§ **SELECTED EXTRACT**
This sort of political nonsense makes one want to quit pulling the wagon and jump in with the moochers and parasite class.  If you are an able bodied citizen and are feeding at the public trough, you are a parasite – a leech.  My accusation does not apply to those in genuine need (the lame, widows, orphaned children, etc.), but to those who game the system and pick the pockets of their fellow citizens via the coercive power of the state.  Ever wonder why your taxes are so high?  The blame lies at the feet of the political process that ‘wastes the labors of the people under the pretense of taking care of them’.

1 See here and here.
2 Herbert London, www.humanevents.com, 24 Feb 2010

Tuesday, August 9, 2011

Abandoned Principles


‘A departure from principle in one instance becomes a precedent for a second, that second for a third, and so on, till the bulk of the society is reduced to be mere automatons of misery, to have no sensibilities left but for sin and suffering.  Then begins indeed the bellum omnium in omnia which some philosophers, observing [it] to be so general in this world, have mistaken… for the natural instead of the abusive state of man.  And the forehorse of this frightful team is public debt.  Taxation follows that, and in its train wretchedness and oppression.’  (Thomas Jefferson, 1816)


The debt problems plaguing our country have been in the works for a very long time.  The federal debt has been an ongoing concern since the FDR administration first used deficit spending as a policy tool to stimulate our economy.  Federal debt existed before the Great Depression, but the 1930’s saw a dramatic increase in federal debt which has grown steadily since that time, only to explode in the 1980’s.  Prior to the 1980’s, the federal debt was a problem that could have been dealt with relatively painlessly had there been sufficient political willpower to do so.

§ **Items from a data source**
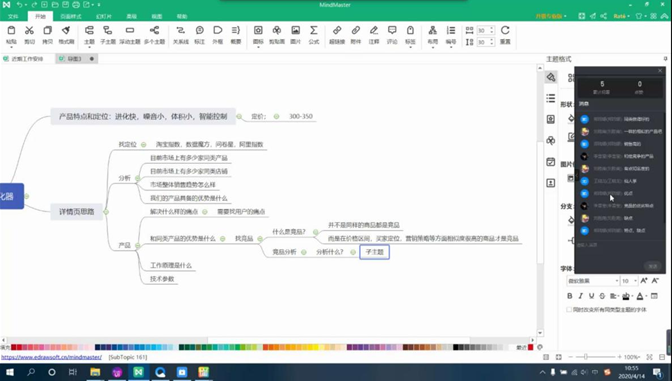Open the 页面样式 ribbon tab

71,16
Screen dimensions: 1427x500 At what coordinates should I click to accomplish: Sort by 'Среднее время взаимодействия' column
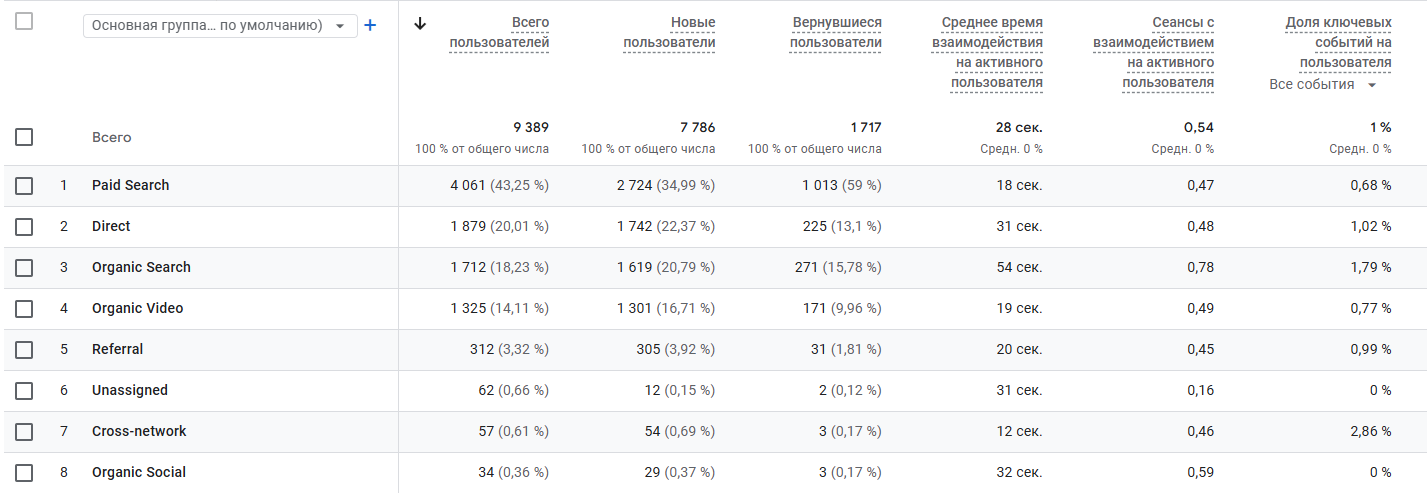pyautogui.click(x=991, y=53)
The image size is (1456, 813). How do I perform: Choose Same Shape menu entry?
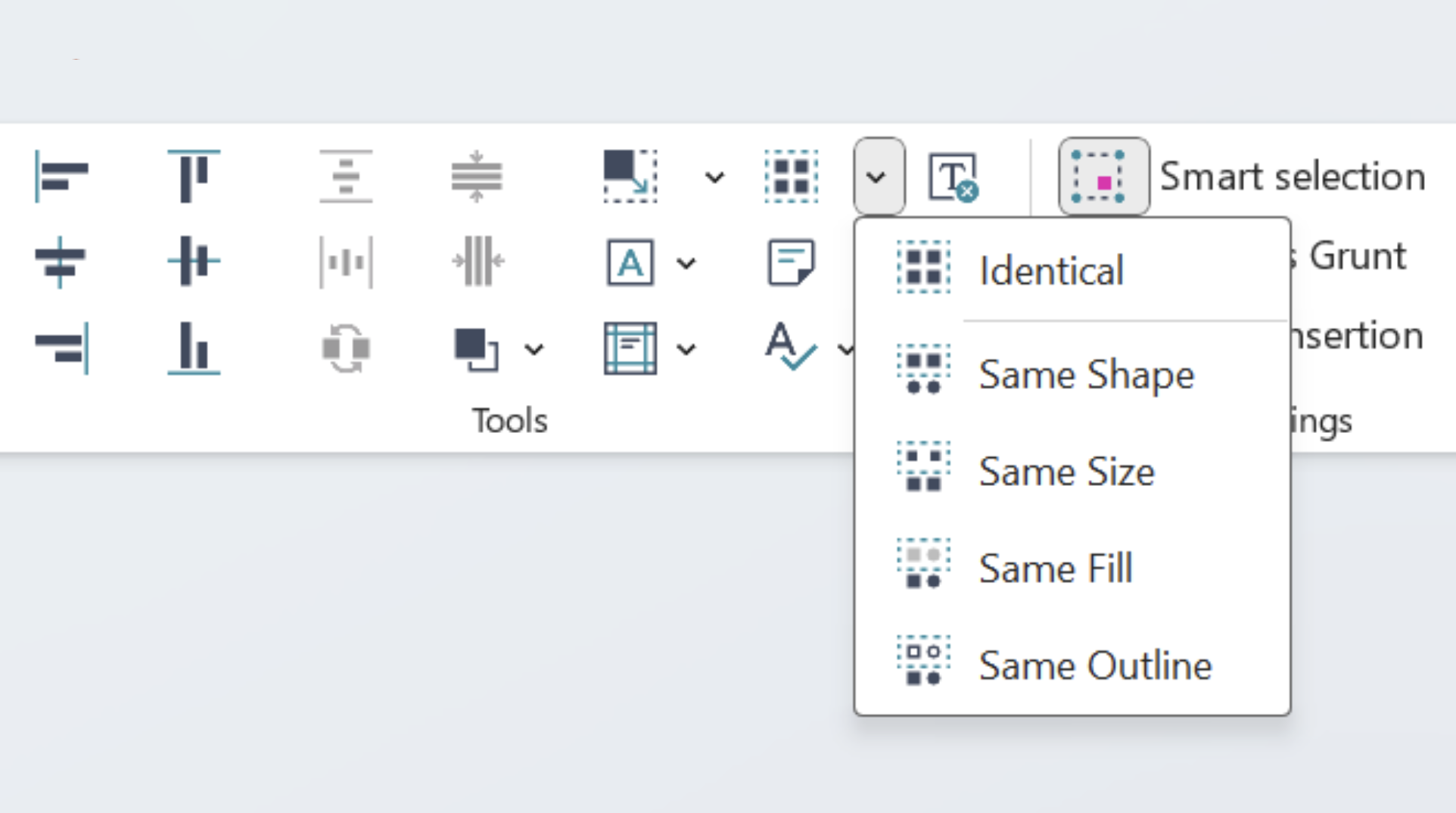pyautogui.click(x=1085, y=374)
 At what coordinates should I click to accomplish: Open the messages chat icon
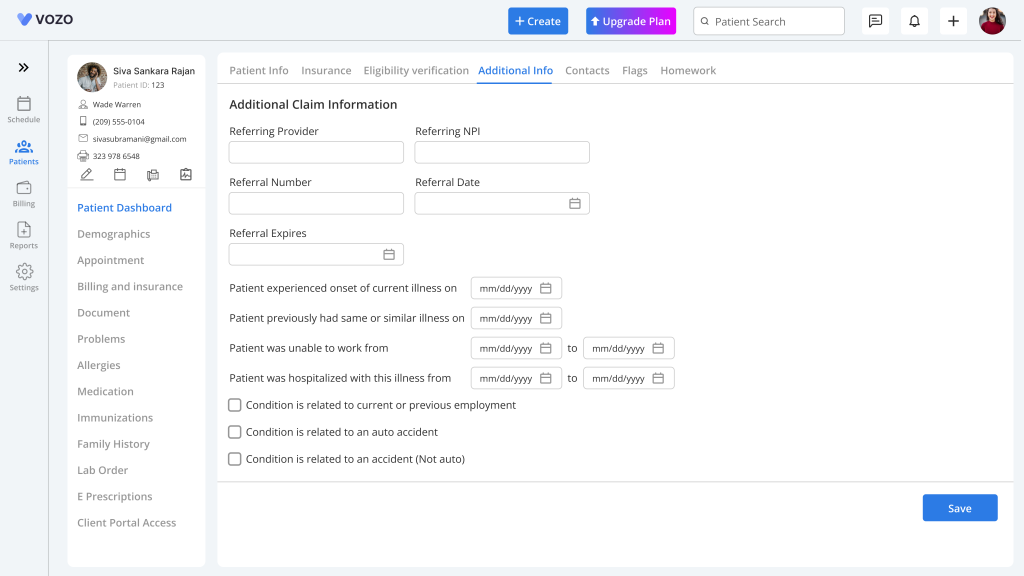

§ **EXERCISE 1**
Shorten the paragraph of the blog excerpt that begins "The debt problems plaguing our country" and keep its main facts.
§ **EXERCISE 2**
Carry on the blog excerpt about federal debt, starting after its final sentence.
The items were taken from a separate source and are unrelated to the blog excerpt.

§ **FINAL ANSWER 1**
America's debt problems have been building for a long time. Federal debt existed before the Great Depression. It rose sharply in the 1930s, once the FDR administration began using deficit spending to stimulate the economy. It then grew steadily and exploded in the 1980s. Before that decade, enough political willpower could have dealt with it relatively painlessly.

§ **FINAL ANSWER 2**
However, as anybody in this country can observe for themselves, not only has the can been repeatedly kicked down the road by previous elected officials (of both parties), our federal debt has recently grown to crisis proportions - especially since the stock market crash of late 2008.  It has been quite popular to blame the politicians for our debt woes, but the blame is misplaced.  We need to collectively look in our mirrors to find the true culprits.  The People themselves are to blame on at least two levels:  1) we elected the leaders who brought us to this point and 2) we elected those leaders to ‘bring the bacon home’ to our districts.  The latter consists almost entirely of legal plunder in one form or another.  Granted, plunder is not entirely to blame for our fiscal woes - our excessive expenditures on policing the world through the use of our military has contributed significantly to our deficit spending and must be addressed as well - but this is a subject for a future post.

Legal plunder is a fact of life here in America as well as abroad.  I grew up with it, accepting it without question.  But the inherently immoral nature of the system is eventually discovered by those who are courageous enough to think for themselves.  It is then that a sense of moral outrage sets in - a sense of injustice takes hold.  The outrage has nothing to do with greed or selfishness, but stems from a legitimate sense of injustice done to the productive members of society at the hands of morally myopic do-gooders.  Social spending in the form of entitlement programs - the heart and soul of progressive causes - is not only unsustainable financially, it is morally at odds with our natural rights.  We cannot continue down this path of collectivism without ultimately destroying the economic viability of our country - not to mention the very legitimacy of our government.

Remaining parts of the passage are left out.